▶ ASSIGNMENT
Of all the lines below, return only those starting with the line holding "Viewport: 1324px width, 896px height." and going on through the line holding "This screenshot has height=785, width=1512.", exactly as written.

▶ SUPPLIED DATA
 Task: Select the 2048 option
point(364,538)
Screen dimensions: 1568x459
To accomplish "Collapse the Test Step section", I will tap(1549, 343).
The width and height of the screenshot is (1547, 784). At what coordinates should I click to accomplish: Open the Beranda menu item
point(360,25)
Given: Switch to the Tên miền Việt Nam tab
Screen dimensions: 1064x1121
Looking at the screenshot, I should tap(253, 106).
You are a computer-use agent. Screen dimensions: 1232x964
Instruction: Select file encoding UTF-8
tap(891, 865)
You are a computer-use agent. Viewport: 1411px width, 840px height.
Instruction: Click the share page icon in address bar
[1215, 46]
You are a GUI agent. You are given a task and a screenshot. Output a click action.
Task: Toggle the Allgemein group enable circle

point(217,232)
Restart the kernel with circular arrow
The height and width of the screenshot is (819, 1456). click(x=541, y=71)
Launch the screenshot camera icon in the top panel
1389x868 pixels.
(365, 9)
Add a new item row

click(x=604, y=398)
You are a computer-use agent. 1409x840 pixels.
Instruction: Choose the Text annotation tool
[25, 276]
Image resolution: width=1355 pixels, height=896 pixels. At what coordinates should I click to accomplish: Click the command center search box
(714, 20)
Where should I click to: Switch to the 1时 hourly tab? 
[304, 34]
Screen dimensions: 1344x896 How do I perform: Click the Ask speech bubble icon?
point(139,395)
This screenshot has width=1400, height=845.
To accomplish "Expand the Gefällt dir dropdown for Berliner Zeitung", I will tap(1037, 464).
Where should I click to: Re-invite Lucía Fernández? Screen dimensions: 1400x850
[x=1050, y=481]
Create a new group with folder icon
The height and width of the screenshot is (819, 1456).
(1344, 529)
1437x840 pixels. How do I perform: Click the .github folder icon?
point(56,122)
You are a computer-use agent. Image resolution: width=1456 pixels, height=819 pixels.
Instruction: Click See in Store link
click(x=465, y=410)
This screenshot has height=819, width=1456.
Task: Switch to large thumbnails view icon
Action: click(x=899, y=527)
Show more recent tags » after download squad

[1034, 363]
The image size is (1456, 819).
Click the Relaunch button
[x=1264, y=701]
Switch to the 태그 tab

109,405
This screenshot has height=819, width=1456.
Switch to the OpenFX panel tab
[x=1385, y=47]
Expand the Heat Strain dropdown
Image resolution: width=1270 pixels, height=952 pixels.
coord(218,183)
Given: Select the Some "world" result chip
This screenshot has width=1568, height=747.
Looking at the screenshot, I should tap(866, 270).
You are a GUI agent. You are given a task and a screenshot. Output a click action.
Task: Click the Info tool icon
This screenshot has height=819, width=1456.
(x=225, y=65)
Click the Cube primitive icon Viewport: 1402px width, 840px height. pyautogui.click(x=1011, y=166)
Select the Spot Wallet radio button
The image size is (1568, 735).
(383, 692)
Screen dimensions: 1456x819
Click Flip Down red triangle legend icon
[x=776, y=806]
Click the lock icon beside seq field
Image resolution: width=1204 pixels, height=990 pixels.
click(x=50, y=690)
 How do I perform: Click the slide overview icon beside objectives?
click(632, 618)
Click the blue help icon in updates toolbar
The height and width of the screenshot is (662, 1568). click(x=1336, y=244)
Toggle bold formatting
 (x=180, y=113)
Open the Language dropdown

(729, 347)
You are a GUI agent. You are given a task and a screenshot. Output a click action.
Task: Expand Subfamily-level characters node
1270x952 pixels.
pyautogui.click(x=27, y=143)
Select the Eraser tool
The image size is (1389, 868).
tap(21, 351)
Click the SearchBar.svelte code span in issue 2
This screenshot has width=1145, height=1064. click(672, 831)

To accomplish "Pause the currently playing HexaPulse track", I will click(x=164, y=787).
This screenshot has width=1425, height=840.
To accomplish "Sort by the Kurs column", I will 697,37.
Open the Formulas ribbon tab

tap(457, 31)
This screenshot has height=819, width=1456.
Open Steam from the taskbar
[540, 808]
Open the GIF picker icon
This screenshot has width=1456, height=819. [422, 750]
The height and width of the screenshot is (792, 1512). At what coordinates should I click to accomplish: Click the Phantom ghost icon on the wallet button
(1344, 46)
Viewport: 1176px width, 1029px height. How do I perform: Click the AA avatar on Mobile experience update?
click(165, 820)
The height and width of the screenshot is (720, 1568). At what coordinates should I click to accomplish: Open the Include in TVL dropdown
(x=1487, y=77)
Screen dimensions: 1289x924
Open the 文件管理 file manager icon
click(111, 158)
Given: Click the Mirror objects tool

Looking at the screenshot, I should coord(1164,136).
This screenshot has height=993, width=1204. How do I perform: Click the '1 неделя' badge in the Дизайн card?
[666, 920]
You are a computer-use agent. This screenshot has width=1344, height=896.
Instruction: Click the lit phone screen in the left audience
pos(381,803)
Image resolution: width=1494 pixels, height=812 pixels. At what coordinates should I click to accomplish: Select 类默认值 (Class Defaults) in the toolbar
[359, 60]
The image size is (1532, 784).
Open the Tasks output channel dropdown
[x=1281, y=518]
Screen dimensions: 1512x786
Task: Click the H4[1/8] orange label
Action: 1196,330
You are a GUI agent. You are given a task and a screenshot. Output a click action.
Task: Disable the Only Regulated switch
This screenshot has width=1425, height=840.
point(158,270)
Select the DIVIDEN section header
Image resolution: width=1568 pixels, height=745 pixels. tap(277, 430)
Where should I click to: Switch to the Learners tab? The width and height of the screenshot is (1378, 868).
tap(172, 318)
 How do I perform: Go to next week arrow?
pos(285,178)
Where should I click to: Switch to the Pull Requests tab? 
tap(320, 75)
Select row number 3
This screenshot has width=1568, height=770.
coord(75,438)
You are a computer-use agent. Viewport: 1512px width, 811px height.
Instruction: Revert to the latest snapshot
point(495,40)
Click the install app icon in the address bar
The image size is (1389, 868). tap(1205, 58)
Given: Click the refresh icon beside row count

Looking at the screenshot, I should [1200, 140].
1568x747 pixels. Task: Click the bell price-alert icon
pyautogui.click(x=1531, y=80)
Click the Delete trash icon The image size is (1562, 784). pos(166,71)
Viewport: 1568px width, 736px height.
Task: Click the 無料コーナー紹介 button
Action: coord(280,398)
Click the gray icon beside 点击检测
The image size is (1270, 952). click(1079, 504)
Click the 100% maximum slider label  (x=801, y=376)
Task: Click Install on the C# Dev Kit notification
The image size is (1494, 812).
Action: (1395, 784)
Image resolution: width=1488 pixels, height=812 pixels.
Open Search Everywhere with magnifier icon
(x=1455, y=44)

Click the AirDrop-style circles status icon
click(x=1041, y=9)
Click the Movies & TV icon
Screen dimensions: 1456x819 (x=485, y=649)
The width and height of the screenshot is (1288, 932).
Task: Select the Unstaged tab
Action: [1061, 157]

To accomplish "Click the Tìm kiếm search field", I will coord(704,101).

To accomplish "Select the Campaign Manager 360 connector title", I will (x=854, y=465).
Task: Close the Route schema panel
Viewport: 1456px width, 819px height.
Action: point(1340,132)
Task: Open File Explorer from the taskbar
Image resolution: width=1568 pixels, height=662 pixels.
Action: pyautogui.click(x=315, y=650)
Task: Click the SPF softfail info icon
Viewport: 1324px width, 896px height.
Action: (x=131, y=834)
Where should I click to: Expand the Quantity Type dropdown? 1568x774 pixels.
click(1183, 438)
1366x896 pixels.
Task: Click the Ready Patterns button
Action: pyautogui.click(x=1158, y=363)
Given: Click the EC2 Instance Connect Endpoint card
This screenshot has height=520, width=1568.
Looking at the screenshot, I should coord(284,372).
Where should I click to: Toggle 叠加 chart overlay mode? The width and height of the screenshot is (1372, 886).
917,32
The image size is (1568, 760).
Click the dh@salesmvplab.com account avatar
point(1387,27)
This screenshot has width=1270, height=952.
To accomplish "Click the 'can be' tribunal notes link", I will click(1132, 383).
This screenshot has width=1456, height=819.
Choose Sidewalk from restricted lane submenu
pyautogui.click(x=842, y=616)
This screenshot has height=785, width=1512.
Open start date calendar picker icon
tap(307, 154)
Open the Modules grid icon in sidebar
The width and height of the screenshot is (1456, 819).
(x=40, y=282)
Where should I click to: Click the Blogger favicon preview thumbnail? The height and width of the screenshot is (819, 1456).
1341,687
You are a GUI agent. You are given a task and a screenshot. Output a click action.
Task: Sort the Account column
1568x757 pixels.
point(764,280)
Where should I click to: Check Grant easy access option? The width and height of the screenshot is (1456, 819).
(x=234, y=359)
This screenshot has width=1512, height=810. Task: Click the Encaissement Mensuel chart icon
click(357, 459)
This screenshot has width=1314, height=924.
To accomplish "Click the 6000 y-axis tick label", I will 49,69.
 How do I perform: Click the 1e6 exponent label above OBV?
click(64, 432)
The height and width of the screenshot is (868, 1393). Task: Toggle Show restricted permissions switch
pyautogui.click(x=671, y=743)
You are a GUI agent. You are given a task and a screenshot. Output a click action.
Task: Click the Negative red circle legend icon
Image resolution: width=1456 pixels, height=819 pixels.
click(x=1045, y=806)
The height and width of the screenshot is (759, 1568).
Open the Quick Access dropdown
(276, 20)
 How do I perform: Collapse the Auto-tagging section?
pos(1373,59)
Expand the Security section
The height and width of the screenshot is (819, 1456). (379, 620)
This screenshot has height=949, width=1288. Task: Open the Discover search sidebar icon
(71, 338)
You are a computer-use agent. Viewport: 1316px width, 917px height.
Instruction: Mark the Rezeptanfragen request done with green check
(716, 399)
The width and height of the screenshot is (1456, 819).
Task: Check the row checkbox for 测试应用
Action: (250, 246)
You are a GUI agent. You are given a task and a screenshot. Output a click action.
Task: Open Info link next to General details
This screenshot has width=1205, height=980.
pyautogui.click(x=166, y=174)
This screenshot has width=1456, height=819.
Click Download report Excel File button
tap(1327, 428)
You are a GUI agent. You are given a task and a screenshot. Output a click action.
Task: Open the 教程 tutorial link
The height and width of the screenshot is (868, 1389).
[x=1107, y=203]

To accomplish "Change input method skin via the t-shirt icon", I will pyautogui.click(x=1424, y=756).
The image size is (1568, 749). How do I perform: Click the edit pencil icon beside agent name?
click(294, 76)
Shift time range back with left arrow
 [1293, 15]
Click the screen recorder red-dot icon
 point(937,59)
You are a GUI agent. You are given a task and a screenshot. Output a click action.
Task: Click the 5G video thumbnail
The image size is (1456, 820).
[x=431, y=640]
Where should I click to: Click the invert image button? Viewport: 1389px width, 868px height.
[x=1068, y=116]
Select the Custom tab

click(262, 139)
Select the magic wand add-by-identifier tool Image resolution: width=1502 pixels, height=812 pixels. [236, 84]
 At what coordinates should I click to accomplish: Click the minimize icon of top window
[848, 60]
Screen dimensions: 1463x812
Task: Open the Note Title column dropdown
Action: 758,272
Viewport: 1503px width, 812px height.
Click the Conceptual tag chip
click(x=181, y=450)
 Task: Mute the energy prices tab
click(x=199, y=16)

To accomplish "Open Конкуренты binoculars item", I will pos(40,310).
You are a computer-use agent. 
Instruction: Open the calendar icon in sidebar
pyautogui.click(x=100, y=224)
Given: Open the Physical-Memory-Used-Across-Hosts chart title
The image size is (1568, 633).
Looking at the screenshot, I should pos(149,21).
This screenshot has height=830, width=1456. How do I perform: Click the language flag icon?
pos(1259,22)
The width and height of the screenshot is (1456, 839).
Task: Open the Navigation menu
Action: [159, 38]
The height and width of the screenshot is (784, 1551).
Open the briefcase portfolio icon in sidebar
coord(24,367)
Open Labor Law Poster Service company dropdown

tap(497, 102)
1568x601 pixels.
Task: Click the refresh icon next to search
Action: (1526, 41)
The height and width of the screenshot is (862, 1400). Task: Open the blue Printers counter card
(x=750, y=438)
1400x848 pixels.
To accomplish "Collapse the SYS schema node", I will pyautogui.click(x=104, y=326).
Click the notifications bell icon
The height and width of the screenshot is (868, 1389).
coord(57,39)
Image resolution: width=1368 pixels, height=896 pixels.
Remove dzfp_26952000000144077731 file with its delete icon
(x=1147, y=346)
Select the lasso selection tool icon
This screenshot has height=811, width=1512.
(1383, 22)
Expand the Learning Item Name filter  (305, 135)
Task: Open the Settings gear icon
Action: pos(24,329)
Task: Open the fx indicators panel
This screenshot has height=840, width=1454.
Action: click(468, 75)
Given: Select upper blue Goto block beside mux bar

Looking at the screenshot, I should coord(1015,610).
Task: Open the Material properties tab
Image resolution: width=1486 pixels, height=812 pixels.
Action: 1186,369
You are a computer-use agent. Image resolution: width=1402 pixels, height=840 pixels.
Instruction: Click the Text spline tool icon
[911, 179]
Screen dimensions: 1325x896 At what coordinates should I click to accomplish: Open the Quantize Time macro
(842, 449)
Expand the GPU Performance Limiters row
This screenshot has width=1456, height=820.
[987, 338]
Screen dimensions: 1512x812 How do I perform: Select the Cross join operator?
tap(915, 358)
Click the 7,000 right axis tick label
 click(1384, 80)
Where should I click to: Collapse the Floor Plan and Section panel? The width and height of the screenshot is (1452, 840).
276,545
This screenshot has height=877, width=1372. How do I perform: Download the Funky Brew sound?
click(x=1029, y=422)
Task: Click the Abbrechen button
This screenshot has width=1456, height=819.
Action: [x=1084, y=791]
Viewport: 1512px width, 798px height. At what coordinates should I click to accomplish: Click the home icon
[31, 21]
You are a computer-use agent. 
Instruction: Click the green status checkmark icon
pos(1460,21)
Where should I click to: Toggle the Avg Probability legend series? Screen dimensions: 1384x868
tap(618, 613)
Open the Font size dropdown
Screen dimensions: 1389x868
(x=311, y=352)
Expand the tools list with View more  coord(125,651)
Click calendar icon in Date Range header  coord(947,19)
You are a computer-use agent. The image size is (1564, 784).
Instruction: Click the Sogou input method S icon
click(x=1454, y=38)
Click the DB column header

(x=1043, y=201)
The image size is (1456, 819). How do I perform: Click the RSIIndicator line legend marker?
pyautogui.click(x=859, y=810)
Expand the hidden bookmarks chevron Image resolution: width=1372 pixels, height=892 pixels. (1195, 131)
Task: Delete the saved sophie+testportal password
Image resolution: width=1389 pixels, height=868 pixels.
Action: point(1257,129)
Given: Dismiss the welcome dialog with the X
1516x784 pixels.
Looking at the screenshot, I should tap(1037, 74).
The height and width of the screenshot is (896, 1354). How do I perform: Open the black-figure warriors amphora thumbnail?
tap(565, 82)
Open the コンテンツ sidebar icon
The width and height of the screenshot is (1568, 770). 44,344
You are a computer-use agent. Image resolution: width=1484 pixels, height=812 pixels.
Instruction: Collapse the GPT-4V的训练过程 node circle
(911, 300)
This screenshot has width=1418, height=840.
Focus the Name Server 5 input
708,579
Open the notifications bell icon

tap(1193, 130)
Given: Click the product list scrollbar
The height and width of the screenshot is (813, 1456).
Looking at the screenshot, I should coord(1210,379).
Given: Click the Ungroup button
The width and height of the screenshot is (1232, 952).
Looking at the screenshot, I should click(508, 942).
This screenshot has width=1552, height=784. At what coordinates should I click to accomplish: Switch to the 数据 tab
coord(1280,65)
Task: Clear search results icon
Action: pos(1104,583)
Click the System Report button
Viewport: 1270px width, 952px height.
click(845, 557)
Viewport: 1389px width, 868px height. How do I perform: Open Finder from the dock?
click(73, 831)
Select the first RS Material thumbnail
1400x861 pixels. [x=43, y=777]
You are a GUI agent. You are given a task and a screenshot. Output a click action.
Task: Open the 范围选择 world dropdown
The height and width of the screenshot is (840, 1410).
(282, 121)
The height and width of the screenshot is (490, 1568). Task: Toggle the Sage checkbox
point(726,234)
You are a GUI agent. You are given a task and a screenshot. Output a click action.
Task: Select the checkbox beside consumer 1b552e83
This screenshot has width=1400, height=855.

▶ RESPONSE AREA
Viewport: 1324px width, 896px height.
Action: (x=131, y=834)
Where should I click to: Expand the Quantity Type dropdown? 1568x774 pixels.
click(1183, 438)
1366x896 pixels.
Task: Click the Ready Patterns button
Action: pyautogui.click(x=1158, y=363)
Given: Click the EC2 Instance Connect Endpoint card
This screenshot has height=520, width=1568.
Looking at the screenshot, I should coord(284,372).
Where should I click to: Toggle 叠加 chart overlay mode? The width and height of the screenshot is (1372, 886).
917,32
The image size is (1568, 760).
Click the dh@salesmvplab.com account avatar
point(1387,27)
This screenshot has width=1270, height=952.
To accomplish "Click the 'can be' tribunal notes link", I will click(1132, 383).
This screenshot has width=1456, height=819.
Choose Sidewalk from restricted lane submenu
pyautogui.click(x=842, y=616)
This screenshot has height=785, width=1512.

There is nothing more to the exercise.